Mulher negra, de cabelo preso e com roupa de ginástica, realiza alongamento no chão de uma sala, diante de um notebook. A sala possui paredes brancas, plantas e um sofá com almofadas amarelas. Créditos: Cameron Prins/iStock

Fig 1. A prática de exercício em casa cresceu durante a pandemia de Covid-19. Crédito: Cameron Prins/iStock

 

Cérebro e exercício: diversos benefícios

“Malhar o cérebro” vai além de apenas realizar ações que enriquecem o intelecto. Fazer atividades físicas pode oferecer inúmeros benefícios para a mente. Isso vale não apenas para exercícios realizados na academia, parques e praias, mas até mesmo em jogos de realidade virtual e em aulas práticas on-line.

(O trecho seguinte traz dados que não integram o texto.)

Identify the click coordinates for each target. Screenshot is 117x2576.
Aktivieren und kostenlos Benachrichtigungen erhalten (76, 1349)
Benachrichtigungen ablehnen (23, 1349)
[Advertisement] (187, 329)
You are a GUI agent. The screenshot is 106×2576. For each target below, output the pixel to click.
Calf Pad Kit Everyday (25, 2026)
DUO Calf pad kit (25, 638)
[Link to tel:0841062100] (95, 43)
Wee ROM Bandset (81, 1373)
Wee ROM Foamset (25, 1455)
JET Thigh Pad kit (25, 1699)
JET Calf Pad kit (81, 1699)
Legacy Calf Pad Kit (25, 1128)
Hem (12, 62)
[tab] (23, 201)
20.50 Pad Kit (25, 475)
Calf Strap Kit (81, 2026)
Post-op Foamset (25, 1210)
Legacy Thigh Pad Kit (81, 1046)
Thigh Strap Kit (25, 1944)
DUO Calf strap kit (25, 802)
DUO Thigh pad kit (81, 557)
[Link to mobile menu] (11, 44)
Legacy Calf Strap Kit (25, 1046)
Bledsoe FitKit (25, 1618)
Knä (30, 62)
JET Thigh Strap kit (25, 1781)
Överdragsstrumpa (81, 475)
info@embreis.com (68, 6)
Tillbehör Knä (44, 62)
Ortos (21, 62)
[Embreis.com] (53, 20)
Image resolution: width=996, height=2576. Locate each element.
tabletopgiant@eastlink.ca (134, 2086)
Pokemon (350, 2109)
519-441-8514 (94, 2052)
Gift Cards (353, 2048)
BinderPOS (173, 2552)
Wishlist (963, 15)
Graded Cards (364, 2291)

Segundo a Dra. Andrea Deslandes, professora do Instituto de Psiquiatria e do Programa de Pós-Graduação em Psiquiatria e Saúde Mental (PROPSAM) da Universidade Federal do Rio de Janeiro (UFRJ) e coordenadora do Laboratório de Neurociência do Exercício (LaNEx/UFRJ),essas ferramentas que demandam a execução de movimentos em conjunto com uma maior necessidade de raciocínio, ou seja, que exigem uma dupla tarefa, têm se mostrado especialmente boas para o funcionamento cerebral.

Mas outros exercícios também são benéficos para o cérebro. É o caso de atividades aeróbicas que envolvem movimentos cíclicos e repetitivos, como caminhada, corrida e andar bicicleta, e atividades ao ar livre, práticas aquáticas e até treinamento de força.

 

Como o exercício físico estimula o cérebro?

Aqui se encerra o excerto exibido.